玉米是我国主要的粮食作物、饲料作物和重要的工业原料，在国家粮食安全中发挥重要作用。近年来玉米穗粒腐病发病严重，其病原菌产生的真菌毒素，给人、畜安全造成了严重威胁，选育抗病品种的成效取决于抗病遗传规律的了解。课题组把传统意义上的玉米穗粒腐病抗性剖分成籽粒抗性和穗轴抗性，关联分析结合连锁分析，在第2染色体鉴定出一个多环境稳定的玉米穗轴抗性主效QTLqRcfv2,并利用近等基因系进行了验证，初步定位在2.7M区间内。拟进一步构建大分离群体，基于亲本重测序信息开发分子标记，通过交换单株后代测验确定关键交换单株表型，逐步缩小目标区域，结合简化测序的高密度连锁图谱的QTL分析和关联分析等确定候选基因，在转录水平上验证候选基因，进行亚细胞定位，构建过表达和RNAi载体，通过原位转化获得转基因植株，验证候选基因的功能，并通过酵母杂交和ChIP-Seq等技术探索抗性机制，为抗性QTL有效利用奠定基础。
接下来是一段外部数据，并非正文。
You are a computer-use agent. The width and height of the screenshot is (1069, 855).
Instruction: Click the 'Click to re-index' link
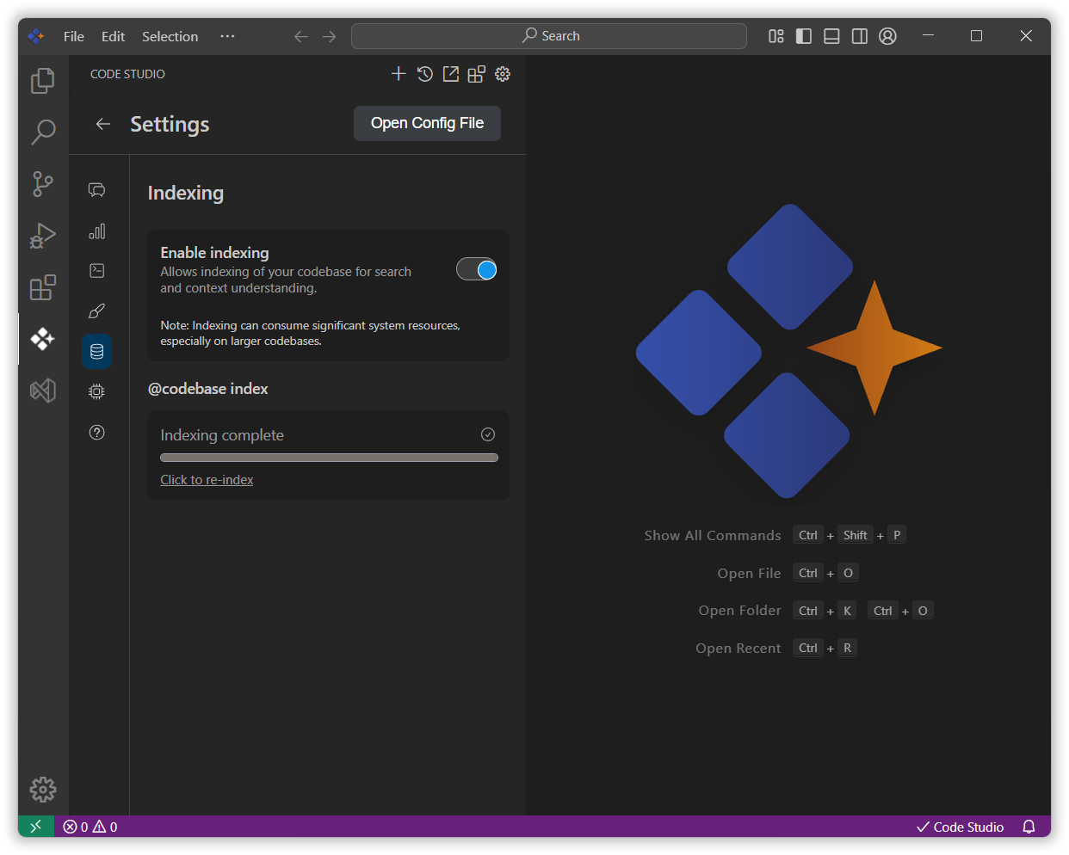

玉米穗粒腐病是世界上普遍发生、危害严重的真菌病害，严重影响了玉米的产量和品质。课题组通过多年的研究将玉米穗粒腐病抗性剖分为籽粒抗性与穗轴抗性。穗轴作为籽粒萌发生长的芽床，它对真菌的抗性能够影响病原菌的侵染和扩散，同时也严重影响玉米的穗收和粒收。试验以籽粒、穗轴高抗拟轮枝镰孢菌的自交系BT-1与穗轴感病的自交系西502为基础，利用 F2群体进行BSA分析，鉴定出了4个QTL；并构建RIL群体进行了连锁分析，共鉴定出了11个QTL；同时结合实验室前期利用F2：3群体对穗轴抗性QTL初定位的结果，将前期已验证的qRcfv2剖分为qRcfv2-1和qRcfv2-2，同时鉴定出一个新的稳定QTL qRcfv3，利用近等基因系（NILs）后代分离群体基因型和表型共分离的策略，将qRcfv2-1的区间缩小至677kb范围内，验证了qRcfv2-2和qRcfv3并将qRcfv2-2的区间定位至2Mb。对258份自交系组成的关联群体进行两年四个环境的穗轴抗性表型鉴定，共鉴定出48个与穗轴抗性显著相关的SNP位点。用抗病自交系BT-1与感病自交系西502进行穗轴抗性的RNA-Seq分析，发现BT-1接种前后发生差异表达的基因有3370个，在西502中有9657个，进一步分析发现BT-1的抗性与水杨酸的合成相关，并且PTI和ETI途径的相关基因在接种后表达上调。结合QTL分析、精细定位、全基因组关联分析和转录组分析，筛选出了5个候选基因。通过对候选基因进行定量分析以及生物信息学分析，初步验证了候选基因的功能。实验首先针对qRcfv2-1区间内的候选基因ZmWDR1进行下一步研究，该基因属于WD40重复蛋白家族，与抗病亲本BT-1相比该基因编码的蛋白在感病亲本西502中缺失了一个甘氨酸。成功构建过表达载体和CRISPR/cas9载体的构建，筛选并发展转基因株系，结合筛选的突变体植株进行候选基因功能验证。通过亚细胞定位将ZmWDR1蛋白定位在细胞核，并通过核系统酵母双杂获得了131个可能与ZmWDR1互作的蛋白，其中包含10个MYB转录因子。同时，对该基因进行候选基因的关联分析，获得3个与穗轴抗性显著相关的变异位点，并在此基础上开发了功能标记。这些结果为进一步探索玉米穗轴抗性分子机制以及抗病分子育种奠定了基础。